I feel lucky re: autotagging
I experimented with an automatic-tagging experiment/engine tonight. The designer cleverly used Wikipedia’s URIs as a source for a controlled concept/tagging vocabulary! Pretty cool. He full-text indexed Wikipedia (yes, he downloaded it all) with Lucene, (an open source search engine), and used its, “I feel lucky,” feature to make tag/concept associations.
As input I experimented with text from Bob’s first slide from the last lecture:
Overview of the Semantic Web RDF OWL A Critical Evaluation of the Semantic Web Semantically-aware systems
Try copying it and pasting it here
There’s too much output to post here, but you get a tiered-list of potential tags. I found the third-tier results pretty interesting.
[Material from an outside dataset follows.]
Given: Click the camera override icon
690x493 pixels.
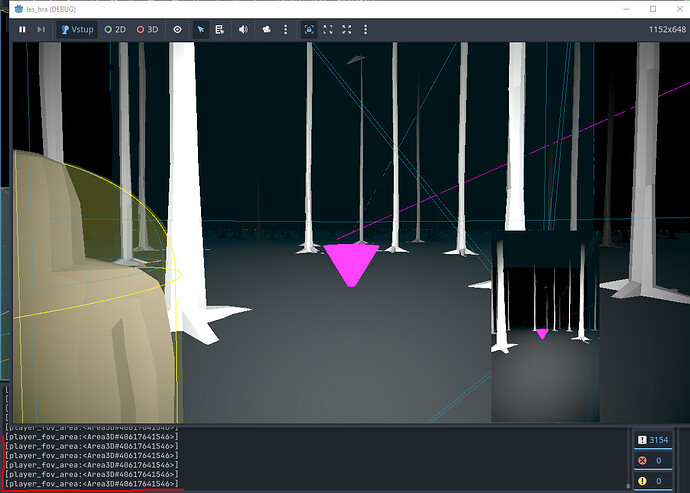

I could imagine this being useful (though imperfect) for automatically adding keyword/tag metadata to a document.
..So someone could develop a blog plugin that automatically generates tags based on this..
Matt Gedigian Said,
October 15, 2008 @ 12:23 am
Is there a description of what it’s doing? It don’t understand how these pieces are being put together.
Nathaniel Wharton Said,
October 15, 2008 @ 8:18 pm
Hi Matt, (apologies if this gets posted twice — there seems to be some trouble with this showing up in the comments):
I think he’s downloaded all of Wikipedia, and then full-text indexed it with Lucene (an open source search engine from Apache). Lucene is built with Java, and just like google, it has a, “get similar sites” feature. Called, “More Like This”:
I found some of the calls in the api here:
http://lucene.apache.org/java/2_4_0/api/org/apache/lucene/search/similar/MoreLikeThisQuery.html
or maybe he’s using:
http://lucene.apache.org/java/2_4_0/api/org/apache/lucene/search/similar/SimilarityQueries.html
So you could imagine an equivalent search being done in Google with either a large number of search terms, or perhaps he’s parsed them out, (I don’t know), but in any event, just like in google, he gets search results as URLs.. in the case of Wikipedia, the URI has meaning — and can potentially be a tag!
Now since it looks like the site is running ruby on rails, it looks like he could actually be using a port of lucene to ruby, like Ferret:
http://hublog.hubmed.org/archives/001376.html
but I’m just guessing here. If someone else can take other guesses on what’s going on, that would be cool.
nat
Shawna Hein Said,
October 18, 2008 @ 9:08 pm
tagthe.net uses the REST API to return a set of tags based on the provided textual content. its pretty cool.